Problem details - Lines before the one containing "You are a GUI" are excluded; reproduce that line and all lines after it in the entries below, exactly.

Task material -
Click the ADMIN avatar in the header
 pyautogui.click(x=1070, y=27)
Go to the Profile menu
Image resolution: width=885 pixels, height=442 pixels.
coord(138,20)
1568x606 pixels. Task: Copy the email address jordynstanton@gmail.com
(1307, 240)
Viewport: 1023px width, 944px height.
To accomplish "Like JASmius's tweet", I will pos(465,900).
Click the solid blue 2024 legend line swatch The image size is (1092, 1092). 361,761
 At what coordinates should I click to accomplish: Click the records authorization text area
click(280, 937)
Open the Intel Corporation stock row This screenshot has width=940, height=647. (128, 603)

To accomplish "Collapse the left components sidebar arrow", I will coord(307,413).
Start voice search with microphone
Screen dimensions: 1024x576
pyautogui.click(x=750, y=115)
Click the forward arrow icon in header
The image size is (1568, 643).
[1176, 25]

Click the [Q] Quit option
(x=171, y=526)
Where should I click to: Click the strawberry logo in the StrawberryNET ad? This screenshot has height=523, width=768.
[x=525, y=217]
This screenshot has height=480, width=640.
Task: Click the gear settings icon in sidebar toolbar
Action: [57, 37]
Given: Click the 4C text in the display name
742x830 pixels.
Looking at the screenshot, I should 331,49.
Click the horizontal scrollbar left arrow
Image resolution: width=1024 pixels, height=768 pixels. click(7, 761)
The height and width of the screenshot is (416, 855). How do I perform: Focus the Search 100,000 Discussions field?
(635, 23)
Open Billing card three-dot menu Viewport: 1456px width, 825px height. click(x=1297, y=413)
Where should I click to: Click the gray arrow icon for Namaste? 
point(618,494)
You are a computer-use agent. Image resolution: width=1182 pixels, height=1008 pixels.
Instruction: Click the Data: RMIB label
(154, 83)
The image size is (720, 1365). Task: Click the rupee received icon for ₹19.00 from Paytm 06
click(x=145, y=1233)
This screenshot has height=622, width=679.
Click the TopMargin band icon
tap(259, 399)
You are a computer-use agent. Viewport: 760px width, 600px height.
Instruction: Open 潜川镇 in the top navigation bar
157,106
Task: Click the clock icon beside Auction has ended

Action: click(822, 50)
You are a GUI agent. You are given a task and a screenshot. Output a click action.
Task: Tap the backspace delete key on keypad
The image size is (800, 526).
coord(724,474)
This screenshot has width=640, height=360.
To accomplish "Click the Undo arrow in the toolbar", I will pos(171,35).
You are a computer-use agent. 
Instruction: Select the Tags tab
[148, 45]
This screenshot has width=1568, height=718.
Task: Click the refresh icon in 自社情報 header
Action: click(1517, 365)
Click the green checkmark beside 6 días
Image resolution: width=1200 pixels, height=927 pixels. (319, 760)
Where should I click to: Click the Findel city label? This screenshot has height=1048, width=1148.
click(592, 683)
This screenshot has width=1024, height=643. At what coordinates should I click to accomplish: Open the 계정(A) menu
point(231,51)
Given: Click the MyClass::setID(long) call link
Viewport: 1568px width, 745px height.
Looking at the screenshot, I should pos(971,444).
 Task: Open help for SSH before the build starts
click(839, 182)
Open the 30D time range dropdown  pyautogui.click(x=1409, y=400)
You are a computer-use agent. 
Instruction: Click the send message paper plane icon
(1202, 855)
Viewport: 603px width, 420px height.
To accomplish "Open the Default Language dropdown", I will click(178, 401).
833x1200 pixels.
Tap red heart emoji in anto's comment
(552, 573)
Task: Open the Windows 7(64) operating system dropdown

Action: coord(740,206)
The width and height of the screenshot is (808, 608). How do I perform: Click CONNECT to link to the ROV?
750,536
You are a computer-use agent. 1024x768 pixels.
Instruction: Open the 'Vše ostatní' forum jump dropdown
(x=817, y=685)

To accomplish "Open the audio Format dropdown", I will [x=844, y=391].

Response box -
You are a GUI agent. You are given a task and a screenshot. Output a click action.
Task: Tap the backspace delete key on keypad
The image size is (800, 526).
coord(724,474)
This screenshot has width=640, height=360.
To accomplish "Click the Undo arrow in the toolbar", I will pos(171,35).
You are a computer-use agent. 
Instruction: Select the Tags tab
[148, 45]
This screenshot has width=1568, height=718.
Task: Click the refresh icon in 自社情報 header
Action: click(1517, 365)
Click the green checkmark beside 6 días
Image resolution: width=1200 pixels, height=927 pixels. (319, 760)
Where should I click to: Click the Findel city label? This screenshot has height=1048, width=1148.
click(592, 683)
This screenshot has width=1024, height=643. At what coordinates should I click to accomplish: Open the 계정(A) menu
point(231,51)
Given: Click the MyClass::setID(long) call link
Viewport: 1568px width, 745px height.
Looking at the screenshot, I should pos(971,444).
 Task: Open help for SSH before the build starts
click(839, 182)
Open the 30D time range dropdown  pyautogui.click(x=1409, y=400)
You are a computer-use agent. 
Instruction: Click the send message paper plane icon
(1202, 855)
Viewport: 603px width, 420px height.
To accomplish "Open the Default Language dropdown", I will click(178, 401).
833x1200 pixels.
Tap red heart emoji in anto's comment
(552, 573)
Task: Open the Windows 7(64) operating system dropdown

Action: coord(740,206)
The width and height of the screenshot is (808, 608). How do I perform: Click CONNECT to link to the ROV?
750,536
You are a computer-use agent. 1024x768 pixels.
Instruction: Open the 'Vše ostatní' forum jump dropdown
(x=817, y=685)

To accomplish "Open the audio Format dropdown", I will [x=844, y=391].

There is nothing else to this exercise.